[Passage shown]
WHEN retired airline captain David Barclay died, aged 75, in February 1981, the Glasgow Herald headline was ‘Pilot who flew 2000 mercy missions’. This photograph shows one of them. The Herald said that Captain Barclay had become a hero on the Outer Isles, where hundreds of people owed their lives to him. He had joined the Scottish Flying Club in 1928 and later enlisted in the RAF, but it was as a pilot in the Scottish Air Ambulance Service from the early 1930s onwards that he was best known. He retired in 1965 after logging more than one and a half million miles during 18,000 flying hours over the Highlands and Islands routes.

The mission pictured here took place in February 1946. Captain Barclay’s daughter, it was reported in The Bulletin, had been in hospital but he sent her a message to apologise for not being with her as he had to rush two sick young patients from North Uist to hospital in Glasgow. It was one of three missions he flew that day, totalling 600 miles in bad weather. At that time he was chief pilot at Scottish Airways and was already an MBE. When he retired in May 1965 he was given a fine send-off on Tiree and Barra and at Renfrew Airport. He received gifts from the islanders, and was piped onto the sands at Barra. The week after his death, pilots, doctors and nurses attended a memorial service for him in a hangar at Glasgow Airport.

[Task to carry out] Can you copy the passage about Captain Barclay again, starting at "WHEN retired airline" and ending at "and Islands routes.", and switch "Scottish Flying Club" to "Scottish Aero Club"?

[Stored records]
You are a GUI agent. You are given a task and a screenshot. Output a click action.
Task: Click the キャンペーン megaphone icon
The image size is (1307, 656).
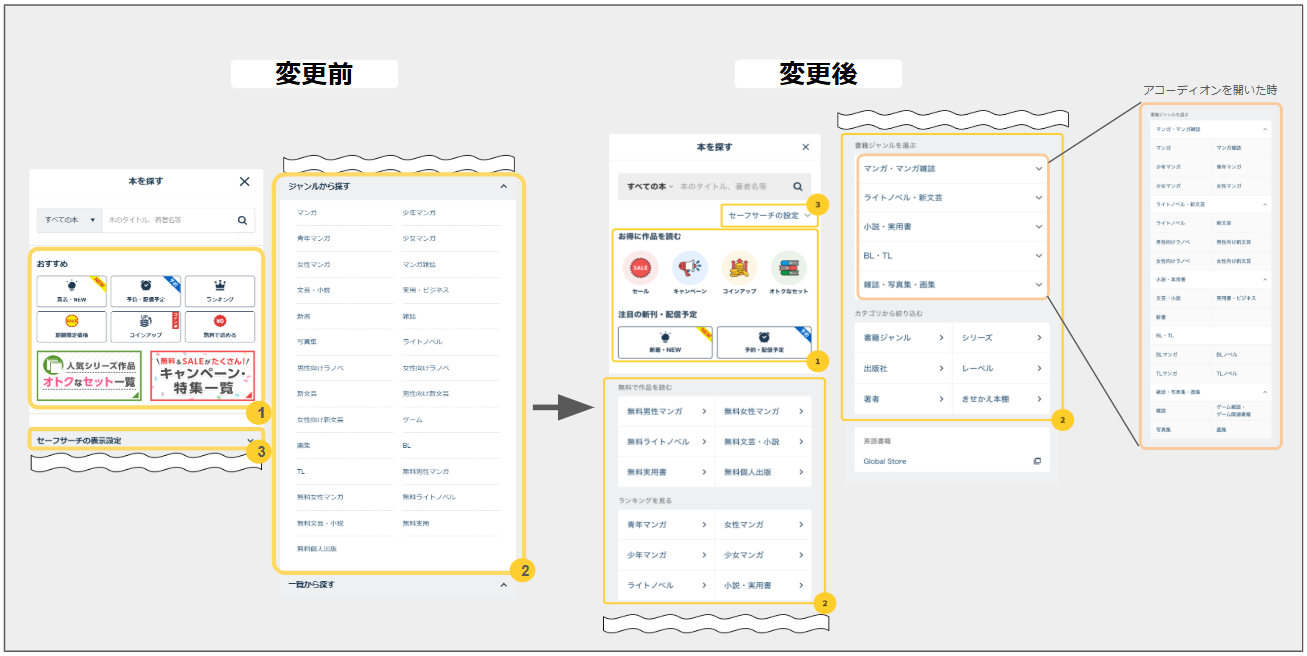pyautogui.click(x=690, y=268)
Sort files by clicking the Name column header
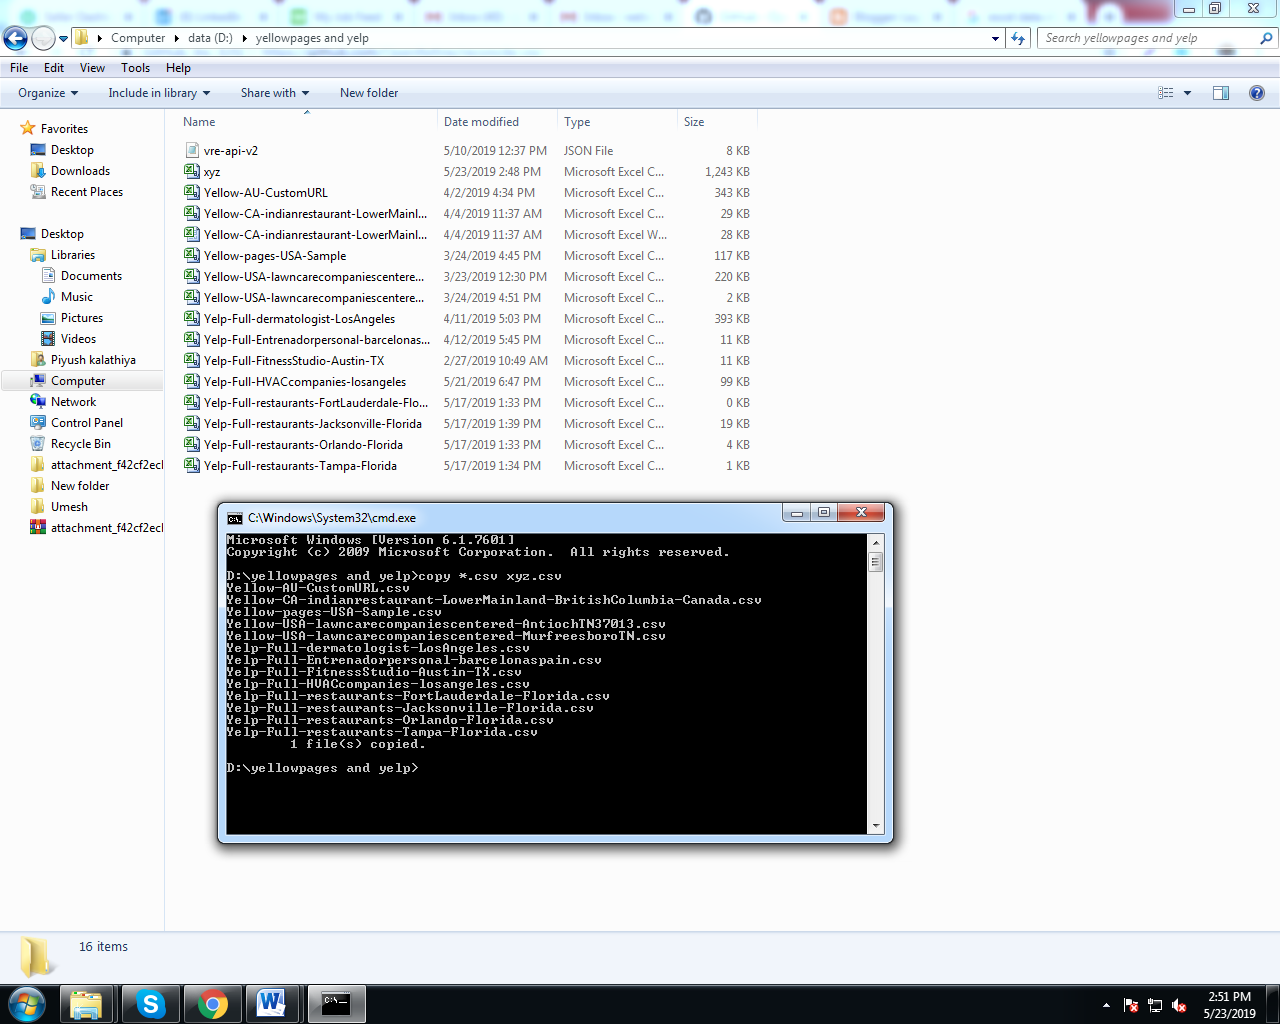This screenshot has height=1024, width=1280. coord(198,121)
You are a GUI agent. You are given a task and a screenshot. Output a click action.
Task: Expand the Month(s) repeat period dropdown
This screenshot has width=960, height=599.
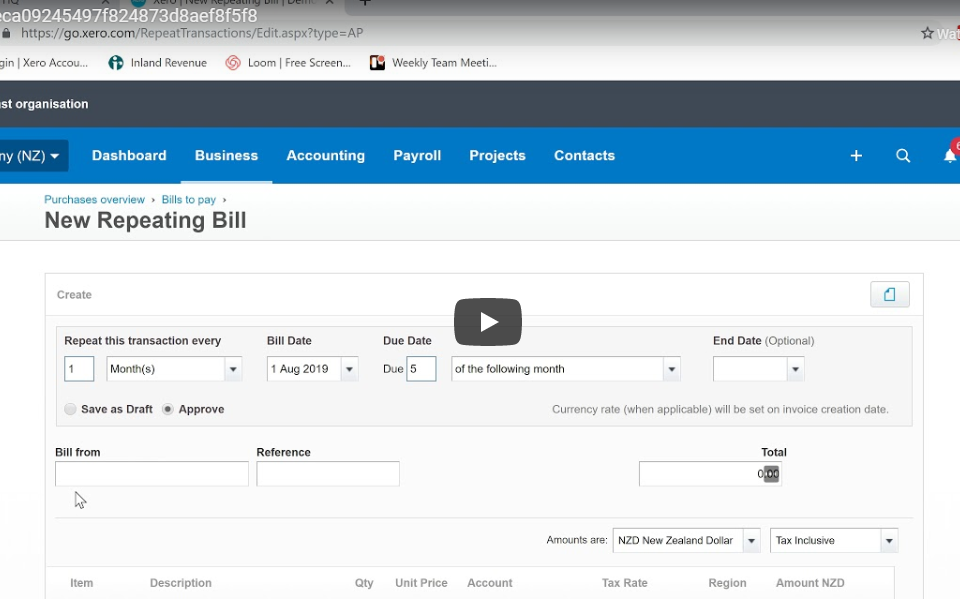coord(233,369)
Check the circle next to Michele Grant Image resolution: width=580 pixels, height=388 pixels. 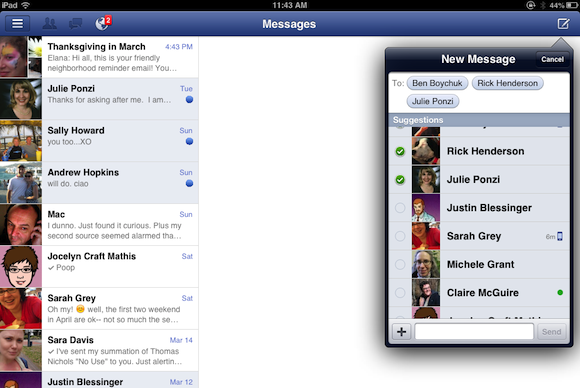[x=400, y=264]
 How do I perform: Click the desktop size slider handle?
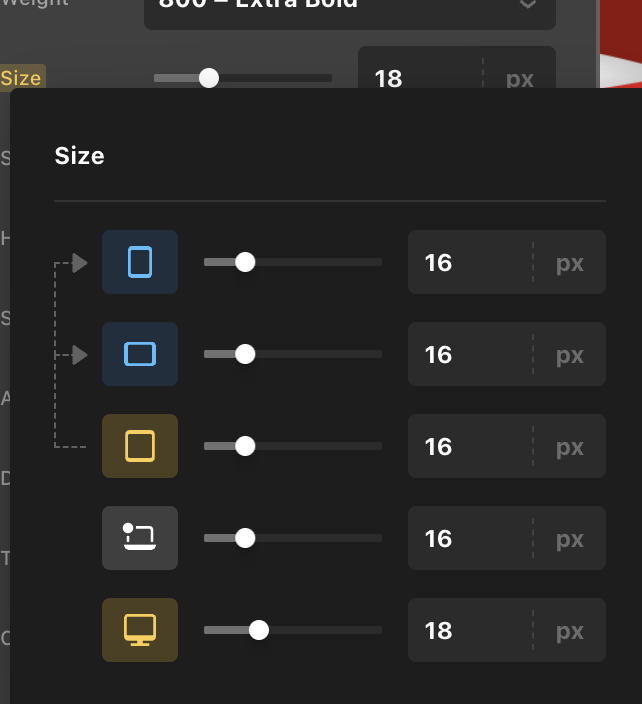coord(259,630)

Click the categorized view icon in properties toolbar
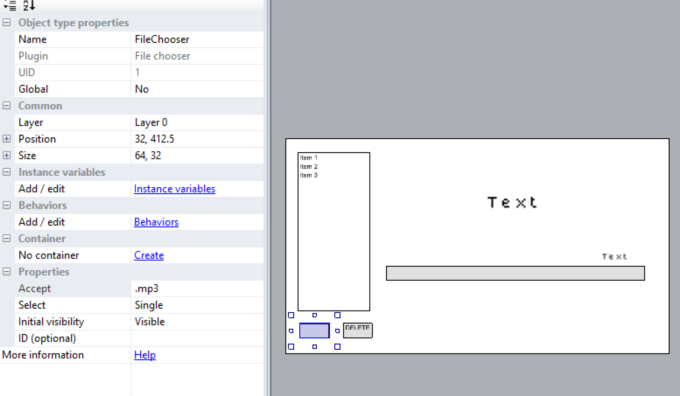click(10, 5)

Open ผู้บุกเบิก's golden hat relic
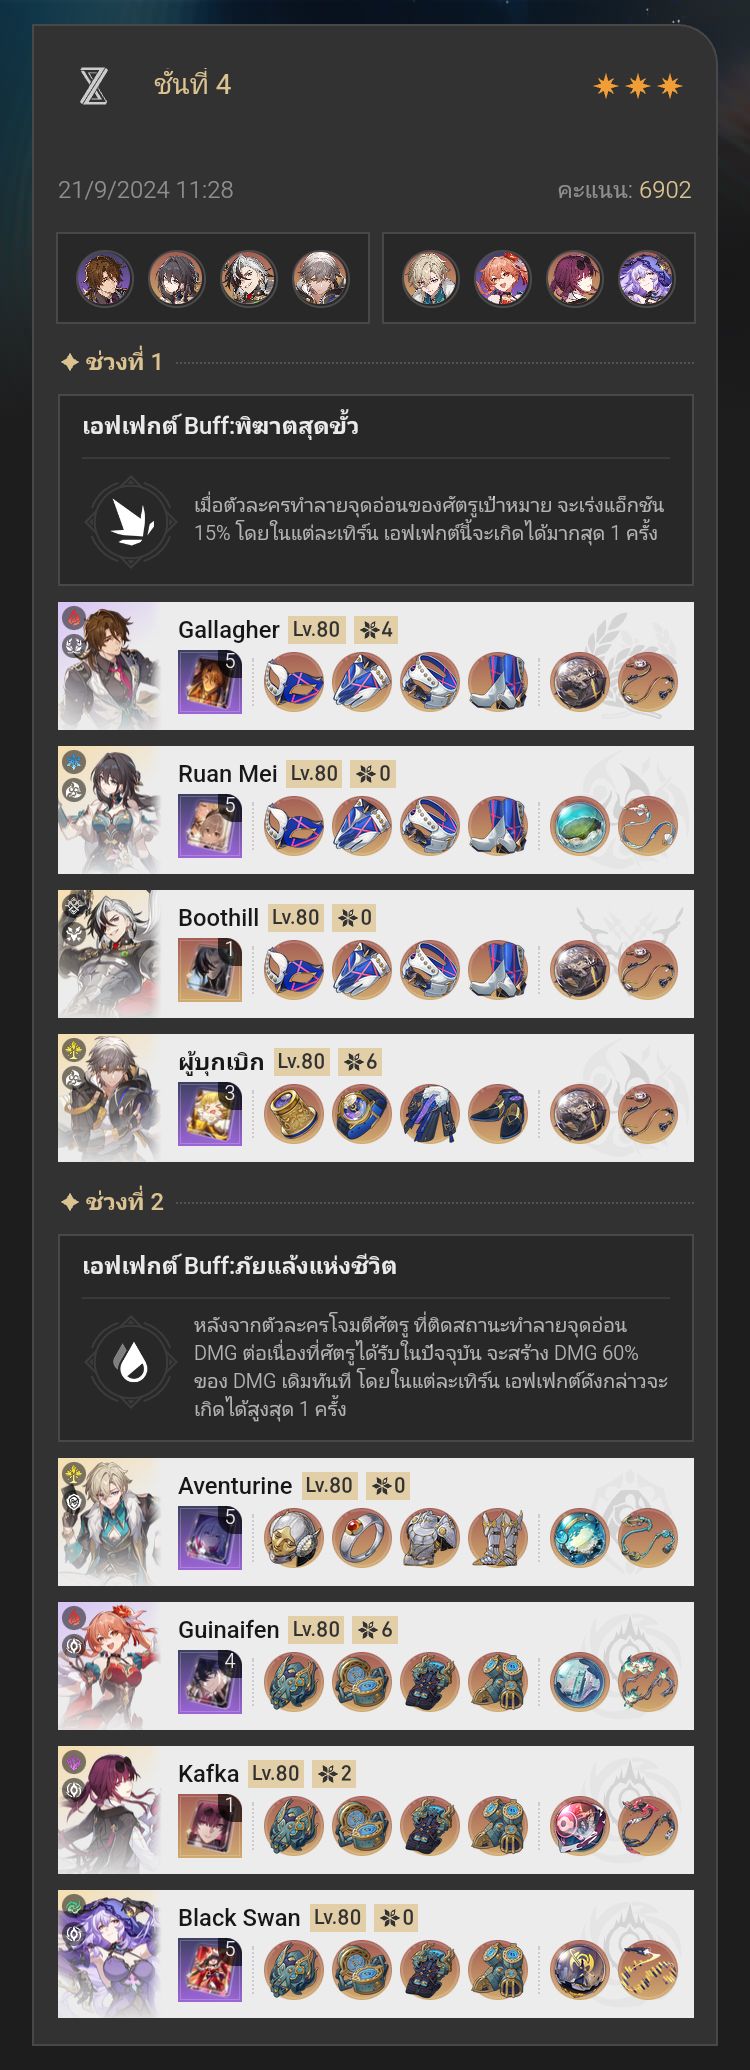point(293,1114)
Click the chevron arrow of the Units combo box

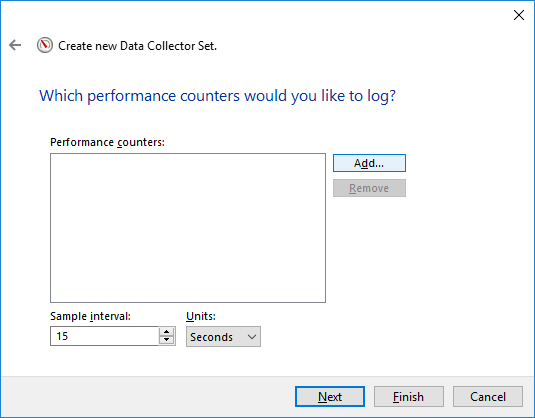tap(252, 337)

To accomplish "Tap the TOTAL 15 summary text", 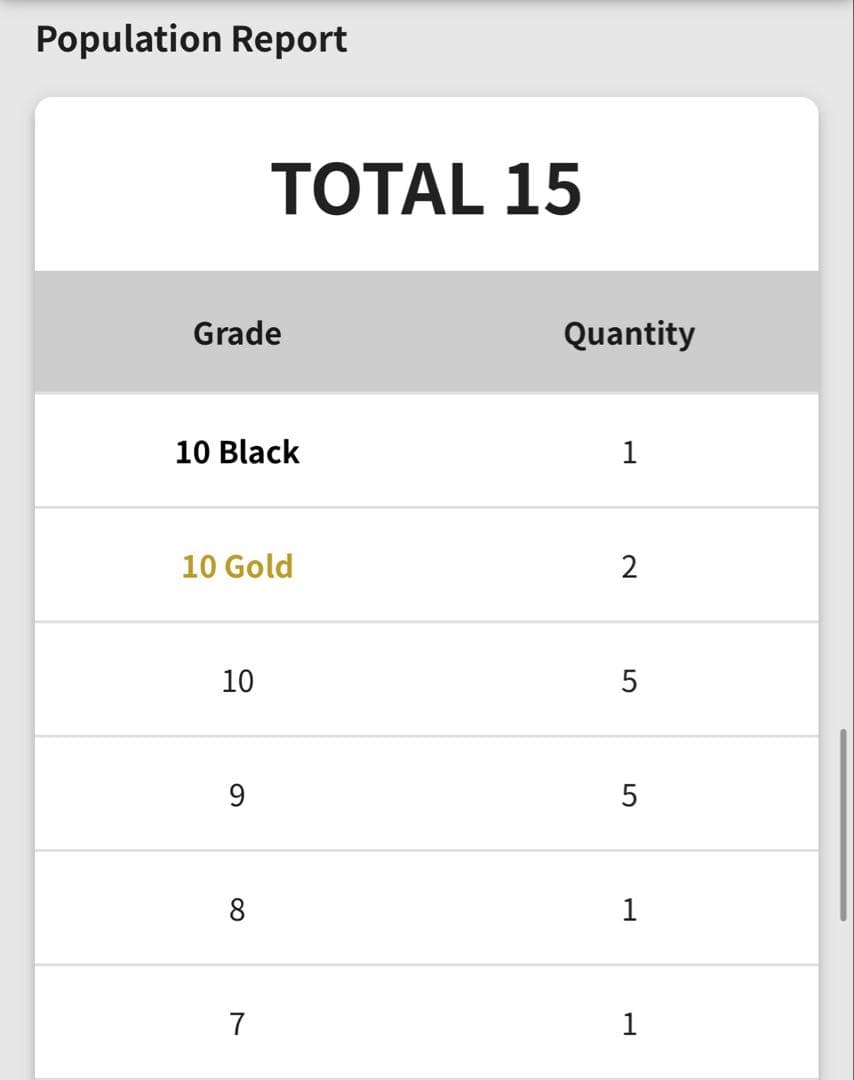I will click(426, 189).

[Solution]
WHEN retired airline captain David Barclay died, aged 75, in February 1981, the Glasgow Herald headline was ‘Pilot who flew 2000 mercy missions’. This photograph shows one of them. The Herald said that Captain Barclay had become a hero on the Outer Isles, where hundreds of people owed their lives to him. He had joined the Scottish Aero Club in 1928 and later enlisted in the RAF, but it was as a pilot in the Scottish Air Ambulance Service from the early 1930s onwards that he was best known. He retired in 1965 after logging more than one and a half million miles during 18,000 flying hours over the Highlands and Islands routes.